Why burn captions in the browser
Most short-form social video lives or dies on the strength of its captions. Viewers scroll with the sound off; the words on screen are doing the work. The traditional path to animated, word-by-word captions is a desktop editor (Premiere, DaVinci, CapCut) or a paid SaaS that uploads your footage. For a 30-second TikTok or a 60-second Reel, neither is necessary - modern browsers can decode, composite, and re-encode video locally with a few hundred kilobytes of JavaScript.
This tool wraps that pipeline in a preset-driven UI: drop a video and a transcript, pick a look, render an MP4 you can post. The preview you see while scrubbing the player is exactly what gets burned into the file - same draw function, same fonts, same animation curves.
What's actually happening under the hood
When you drop a video, the browser hands the file to
mediabunny for codec
demuxing. The live preview pulls frames out via the WebCodecs
<video> element and overlays a <canvas> driven by a
requestAnimationFrame loop that reads video.currentTime,
finds the active word, and draws the chosen typography +
animation each frame.
When you click Render & download, mediabunny's Conversion
API replays the video frame-by-frame through a process callback.
Each frame goes onto a working canvas, the same draw-overlay!
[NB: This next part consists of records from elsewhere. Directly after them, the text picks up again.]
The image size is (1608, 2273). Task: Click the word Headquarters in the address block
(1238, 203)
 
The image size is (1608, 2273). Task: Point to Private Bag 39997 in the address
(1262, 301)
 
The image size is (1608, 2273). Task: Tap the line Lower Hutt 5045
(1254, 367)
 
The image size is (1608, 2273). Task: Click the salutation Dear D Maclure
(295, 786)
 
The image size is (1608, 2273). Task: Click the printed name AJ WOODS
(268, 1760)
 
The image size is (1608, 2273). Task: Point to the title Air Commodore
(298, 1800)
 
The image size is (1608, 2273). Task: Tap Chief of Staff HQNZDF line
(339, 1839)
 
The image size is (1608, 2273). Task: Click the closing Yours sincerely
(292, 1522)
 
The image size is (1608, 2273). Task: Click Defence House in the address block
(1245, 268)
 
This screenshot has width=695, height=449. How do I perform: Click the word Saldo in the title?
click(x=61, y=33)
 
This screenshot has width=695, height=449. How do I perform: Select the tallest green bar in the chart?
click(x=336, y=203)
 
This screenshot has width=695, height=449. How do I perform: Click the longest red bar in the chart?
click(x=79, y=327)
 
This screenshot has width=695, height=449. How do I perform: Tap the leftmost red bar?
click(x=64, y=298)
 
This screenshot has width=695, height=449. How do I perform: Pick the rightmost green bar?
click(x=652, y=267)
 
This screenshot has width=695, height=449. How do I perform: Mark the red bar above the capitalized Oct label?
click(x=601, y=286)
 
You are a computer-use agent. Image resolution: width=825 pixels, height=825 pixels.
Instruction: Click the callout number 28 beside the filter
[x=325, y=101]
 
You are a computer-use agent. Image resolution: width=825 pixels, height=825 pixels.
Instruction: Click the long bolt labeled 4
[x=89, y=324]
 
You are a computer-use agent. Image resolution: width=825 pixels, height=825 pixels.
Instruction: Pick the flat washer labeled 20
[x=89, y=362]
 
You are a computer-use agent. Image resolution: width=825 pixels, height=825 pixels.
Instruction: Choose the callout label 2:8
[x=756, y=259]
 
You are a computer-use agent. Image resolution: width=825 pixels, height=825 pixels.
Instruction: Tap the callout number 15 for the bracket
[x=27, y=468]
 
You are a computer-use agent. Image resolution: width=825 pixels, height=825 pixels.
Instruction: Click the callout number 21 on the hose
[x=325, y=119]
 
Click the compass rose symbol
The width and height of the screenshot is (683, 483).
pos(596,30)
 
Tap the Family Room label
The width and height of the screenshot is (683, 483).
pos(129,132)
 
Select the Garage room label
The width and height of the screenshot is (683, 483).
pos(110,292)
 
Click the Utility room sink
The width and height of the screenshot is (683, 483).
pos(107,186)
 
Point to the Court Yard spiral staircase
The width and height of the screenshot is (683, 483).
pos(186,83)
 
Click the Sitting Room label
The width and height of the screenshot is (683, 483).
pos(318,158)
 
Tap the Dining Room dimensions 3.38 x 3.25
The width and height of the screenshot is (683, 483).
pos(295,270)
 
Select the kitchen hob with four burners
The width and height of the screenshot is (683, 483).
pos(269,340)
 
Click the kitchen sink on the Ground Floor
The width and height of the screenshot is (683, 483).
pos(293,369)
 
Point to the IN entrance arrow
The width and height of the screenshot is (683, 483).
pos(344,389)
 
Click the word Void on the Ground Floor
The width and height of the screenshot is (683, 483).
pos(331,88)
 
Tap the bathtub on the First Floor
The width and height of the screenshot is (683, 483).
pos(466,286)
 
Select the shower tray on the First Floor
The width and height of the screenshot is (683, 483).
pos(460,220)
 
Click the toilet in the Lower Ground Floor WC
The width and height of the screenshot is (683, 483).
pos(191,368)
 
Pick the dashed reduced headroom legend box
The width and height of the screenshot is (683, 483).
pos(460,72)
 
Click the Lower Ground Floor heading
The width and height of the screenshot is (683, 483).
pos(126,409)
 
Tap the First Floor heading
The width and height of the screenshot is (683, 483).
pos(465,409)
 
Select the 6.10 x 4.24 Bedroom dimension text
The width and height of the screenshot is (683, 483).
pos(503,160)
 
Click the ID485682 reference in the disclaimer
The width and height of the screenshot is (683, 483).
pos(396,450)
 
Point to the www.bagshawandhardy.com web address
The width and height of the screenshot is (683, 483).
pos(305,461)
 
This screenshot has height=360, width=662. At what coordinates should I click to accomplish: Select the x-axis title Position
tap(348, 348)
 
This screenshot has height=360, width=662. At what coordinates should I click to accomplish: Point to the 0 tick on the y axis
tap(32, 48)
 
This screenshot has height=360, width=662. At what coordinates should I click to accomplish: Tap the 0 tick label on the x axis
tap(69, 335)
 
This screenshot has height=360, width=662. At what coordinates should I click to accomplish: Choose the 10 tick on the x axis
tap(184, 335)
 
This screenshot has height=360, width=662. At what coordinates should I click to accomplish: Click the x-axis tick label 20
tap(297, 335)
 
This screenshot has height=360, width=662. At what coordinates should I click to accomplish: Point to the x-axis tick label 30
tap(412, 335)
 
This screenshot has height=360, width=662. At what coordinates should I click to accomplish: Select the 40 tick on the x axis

function lays the captions on top, and the result is fed back to
the encoder. Audio passes through unchanged - no re-encoding -
so the original audio quality is preserved.
The fonts are loaded once at module init via the FontFace API, keyed off the same Google Fonts CDN the rest of the web uses. Pacifico, Anton, Bebas Neue and friends are bog-standard choices, unlikely to surprise the eye, deliberately.
Pairing with the Subtitle Generator
The companion Subtitle generator tool produces exactly the
JSON shape this tool expects - per-word start/end plus the
text. If you transcribe a video there, then open this tool and
drop the same video in, the per-word data loads from a local
IndexedDB cache automatically. No second upload of the JSON
needed.
If you already have a transcript from somewhere else (the OpenAI Whisper CLI, faster-whisper, WhisperX, AssemblyAI's word-level output), drop that JSON file on the page and it'll be normalised to the same shape on load. The accepted formats are listed in the prompt that appears once a video is in.
When to reach for something else
If you need diarisation across multiple speakers, scripted multilingual captions with manual timing tweaks, or you're captioning a 30-minute talk, this isn't the right tool - reach for a desktop editor or a server-side workflow. For short-form social where the captions are the point, browser-local rendering is fast enough, private by default, and free.